> DOCUMENT SECTION:
# Things I miss doing



## jar546 (Feb 21, 2011)

We all get caught up in work and the dilemmas that we face.  Every now and then I think of something that I really miss doing.  In this case, I will never be able to do this sort of stuff again.

Feel free to post something that you miss doing.  Try to keep this going.


----------



## cda (Feb 21, 2011)

What does it say on the helmet " JAFO"""????

Looks like fun!!!!!


----------



## jar546 (Feb 21, 2011)

My helmet actually had my girlfriends name on it "Roxanne" at the time that is.


----------



## Yankee (Feb 21, 2011)

I miss putting pigs into cars


----------



## Francis Vineyard (Feb 21, 2011)

> YOUR GOAL: Write what comes next in the thread about things people miss doing, beginning with the body of the post by Francis Vineyard. The lines after the thread have nothing to do with it.

> DATASET SECTION:
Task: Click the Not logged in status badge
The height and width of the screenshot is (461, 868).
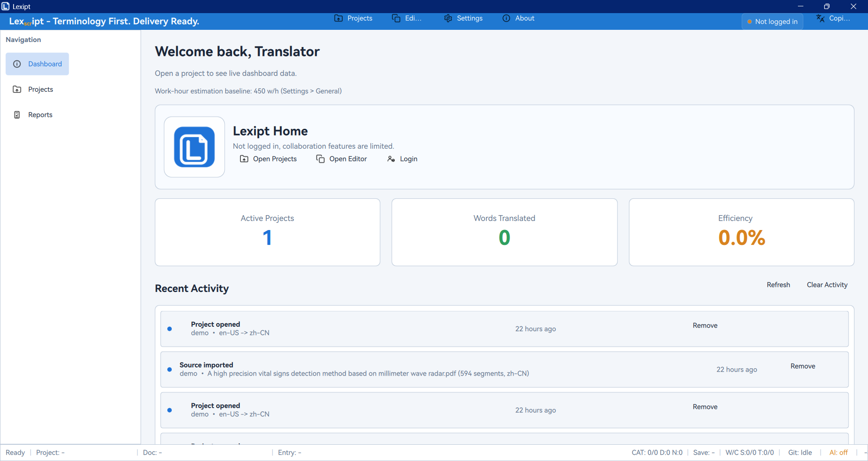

> FINAL RESULT:
Miss smiling with bugs in my teeth

View attachment 399


View attachment 400


View attachment 401


View attachment 399


View attachment 400


View attachment 401


/monthly_2011_02/Bikes0001A.jpg.79a6cb0f61837c195cc4a01c2399c4fa.jpg

/monthly_2011_02/Bikes0002Aa.jpg.7c7cbbb698c2050b7319074524b14663.jpg

/monthly_2011_02/Bikes0003Aa.jpg.2df1423461ad1fb37ec194ff741b331c.jpg


----------



## KZQuixote (Feb 21, 2011)

Skijoring is a ton of fun, at least it is with a 100 pound dog.

Kamden loved to pull.






Bill


----------



## FM William Burns (Feb 21, 2011)

Miss days of fishing on the Atlantic and landing these:


----------



## jar546 (Feb 21, 2011)

You fish from a boat with a rod and reel?  I pictured you jumping in after the fish with a knife and goggles.


----------



## FM William Burns (Feb 21, 2011)

Did........ but that was back in my early 20's


----------



## jar546 (Feb 21, 2011)

Wow, only 10 years ago.


----------



## PORTEOUS (Feb 22, 2011)

Call me crazy, but I really miss framing.


----------



## KZQuixote (Feb 22, 2011)

PORTEOUS said:
			
		

> Call me crazy, but I really miss framing.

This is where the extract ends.